Gather each line of the material below that contains the string "Pack", copying those lines in full.
======== SOURCE RECORDS
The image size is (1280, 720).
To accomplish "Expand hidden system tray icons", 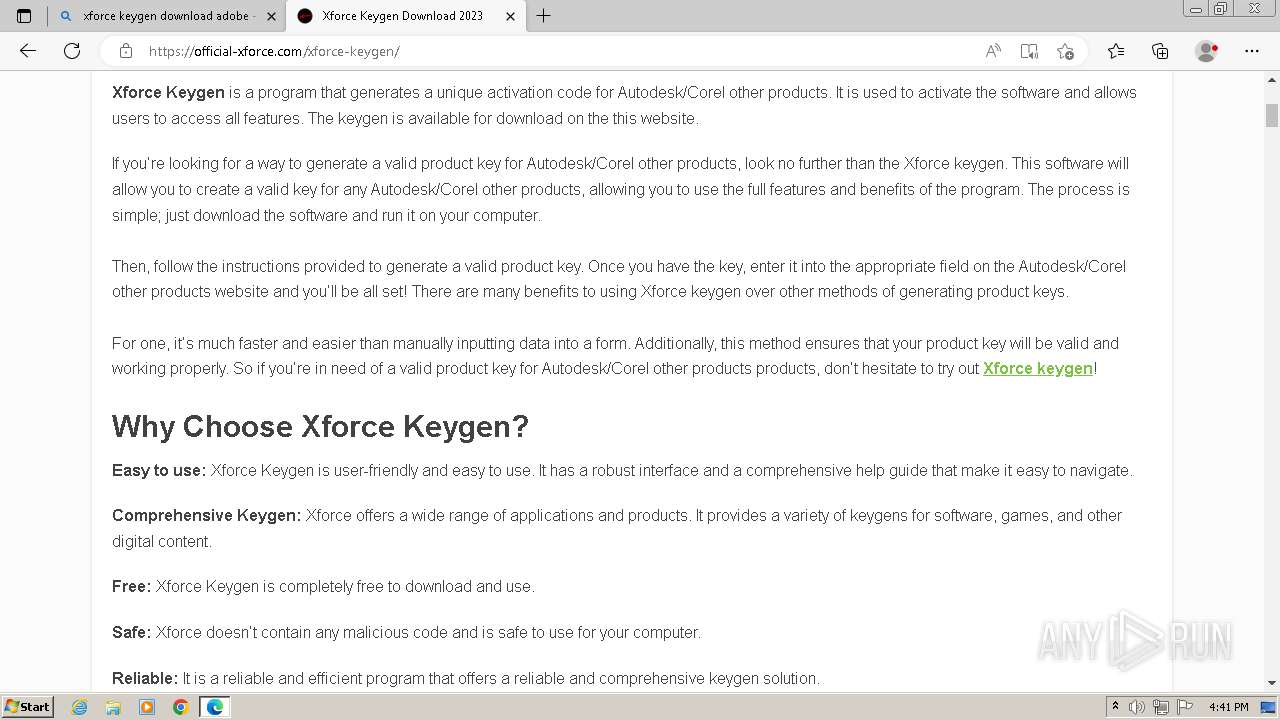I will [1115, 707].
================
======== SOURCE RECORDS
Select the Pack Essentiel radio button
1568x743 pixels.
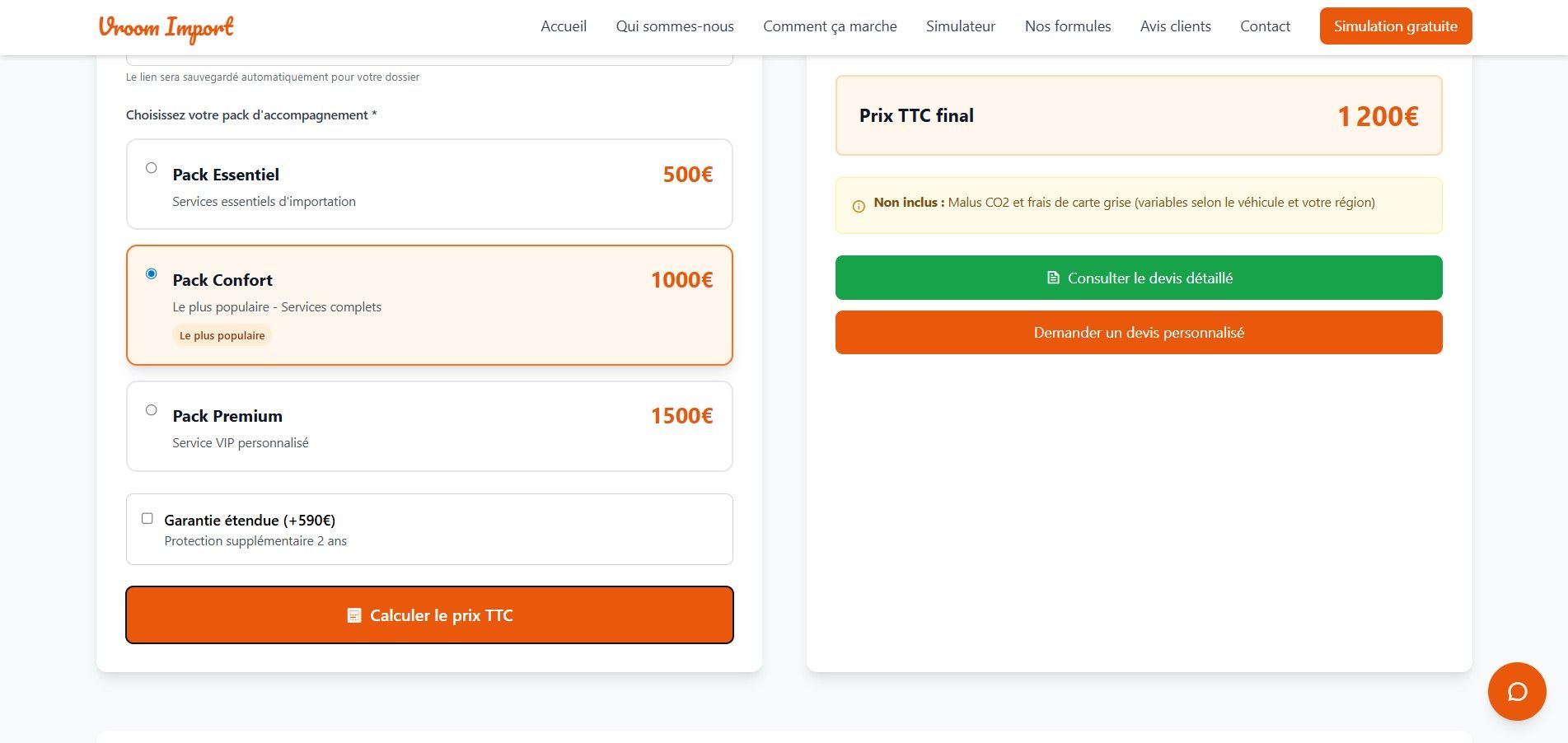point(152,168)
================
### REPLY
Select the Pack Essentiel radio button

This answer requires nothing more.